_Assignment_
Reproduce the listing exactly, please, with every line intact.

_Records for processing_
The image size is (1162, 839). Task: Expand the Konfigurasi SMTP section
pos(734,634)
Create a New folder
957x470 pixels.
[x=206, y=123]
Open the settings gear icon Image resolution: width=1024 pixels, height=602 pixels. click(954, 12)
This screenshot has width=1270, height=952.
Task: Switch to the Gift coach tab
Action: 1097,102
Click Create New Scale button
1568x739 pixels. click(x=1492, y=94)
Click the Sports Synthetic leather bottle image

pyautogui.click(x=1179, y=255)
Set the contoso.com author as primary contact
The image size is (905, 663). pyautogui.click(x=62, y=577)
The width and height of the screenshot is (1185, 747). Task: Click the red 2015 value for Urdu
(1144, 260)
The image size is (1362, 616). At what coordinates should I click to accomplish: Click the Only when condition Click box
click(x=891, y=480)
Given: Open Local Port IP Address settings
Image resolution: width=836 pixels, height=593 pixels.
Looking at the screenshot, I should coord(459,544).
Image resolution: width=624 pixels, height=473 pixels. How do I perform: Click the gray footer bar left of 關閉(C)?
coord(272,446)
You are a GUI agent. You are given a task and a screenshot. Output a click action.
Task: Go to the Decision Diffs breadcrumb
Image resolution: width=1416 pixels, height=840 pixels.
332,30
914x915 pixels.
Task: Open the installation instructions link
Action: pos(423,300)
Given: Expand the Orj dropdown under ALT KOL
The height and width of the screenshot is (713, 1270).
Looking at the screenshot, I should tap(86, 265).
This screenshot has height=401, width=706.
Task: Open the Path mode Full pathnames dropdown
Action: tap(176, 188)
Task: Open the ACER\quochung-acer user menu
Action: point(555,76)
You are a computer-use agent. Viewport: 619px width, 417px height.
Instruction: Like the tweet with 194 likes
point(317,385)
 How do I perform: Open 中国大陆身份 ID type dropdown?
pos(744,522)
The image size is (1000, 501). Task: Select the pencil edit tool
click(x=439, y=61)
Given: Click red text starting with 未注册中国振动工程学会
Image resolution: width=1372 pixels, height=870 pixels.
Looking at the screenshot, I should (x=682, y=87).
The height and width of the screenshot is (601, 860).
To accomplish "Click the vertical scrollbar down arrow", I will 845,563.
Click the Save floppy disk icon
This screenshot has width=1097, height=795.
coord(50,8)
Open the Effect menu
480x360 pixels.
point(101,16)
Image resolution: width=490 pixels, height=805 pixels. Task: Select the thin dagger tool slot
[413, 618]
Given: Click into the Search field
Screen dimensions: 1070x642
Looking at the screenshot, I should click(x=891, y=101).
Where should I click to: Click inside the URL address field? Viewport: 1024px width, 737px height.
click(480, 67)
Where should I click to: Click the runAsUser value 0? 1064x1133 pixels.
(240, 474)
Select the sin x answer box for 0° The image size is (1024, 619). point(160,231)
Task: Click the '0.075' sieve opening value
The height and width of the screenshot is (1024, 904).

_Solved exercise_
The image size is (1162, 839). Task: Expand the Konfigurasi SMTP section
pos(734,634)
Create a New folder
957x470 pixels.
[x=206, y=123]
Open the settings gear icon Image resolution: width=1024 pixels, height=602 pixels. click(954, 12)
This screenshot has width=1270, height=952.
Task: Switch to the Gift coach tab
Action: 1097,102
Click Create New Scale button
1568x739 pixels. click(x=1492, y=94)
Click the Sports Synthetic leather bottle image

pyautogui.click(x=1179, y=255)
Set the contoso.com author as primary contact
The image size is (905, 663). pyautogui.click(x=62, y=577)
The width and height of the screenshot is (1185, 747). Task: Click the red 2015 value for Urdu
(1144, 260)
The image size is (1362, 616). At what coordinates should I click to accomplish: Click the Only when condition Click box
click(x=891, y=480)
Given: Open Local Port IP Address settings
Image resolution: width=836 pixels, height=593 pixels.
Looking at the screenshot, I should coord(459,544).
Image resolution: width=624 pixels, height=473 pixels. How do I perform: Click the gray footer bar left of 關閉(C)?
coord(272,446)
You are a GUI agent. You are given a task and a screenshot. Output a click action.
Task: Go to the Decision Diffs breadcrumb
Image resolution: width=1416 pixels, height=840 pixels.
332,30
914x915 pixels.
Task: Open the installation instructions link
Action: pos(423,300)
Given: Expand the Orj dropdown under ALT KOL
The height and width of the screenshot is (713, 1270).
Looking at the screenshot, I should tap(86, 265).
This screenshot has height=401, width=706.
Task: Open the Path mode Full pathnames dropdown
Action: tap(176, 188)
Task: Open the ACER\quochung-acer user menu
Action: point(555,76)
You are a computer-use agent. Viewport: 619px width, 417px height.
Instruction: Like the tweet with 194 likes
point(317,385)
 How do I perform: Open 中国大陆身份 ID type dropdown?
pos(744,522)
The image size is (1000, 501). Task: Select the pencil edit tool
click(x=439, y=61)
Given: Click red text starting with 未注册中国振动工程学会
Image resolution: width=1372 pixels, height=870 pixels.
Looking at the screenshot, I should (x=682, y=87).
The height and width of the screenshot is (601, 860).
To accomplish "Click the vertical scrollbar down arrow", I will 845,563.
Click the Save floppy disk icon
This screenshot has width=1097, height=795.
coord(50,8)
Open the Effect menu
480x360 pixels.
point(101,16)
Image resolution: width=490 pixels, height=805 pixels. Task: Select the thin dagger tool slot
[413, 618]
Given: Click into the Search field
Screen dimensions: 1070x642
Looking at the screenshot, I should click(x=891, y=101).
Where should I click to: Click inside the URL address field? Viewport: 1024px width, 737px height.
click(480, 67)
Where should I click to: Click the runAsUser value 0? 1064x1133 pixels.
(240, 474)
Select the sin x answer box for 0° The image size is (1024, 619). point(160,231)
Task: Click the '0.075' sieve opening value
The height and width of the screenshot is (1024, 904).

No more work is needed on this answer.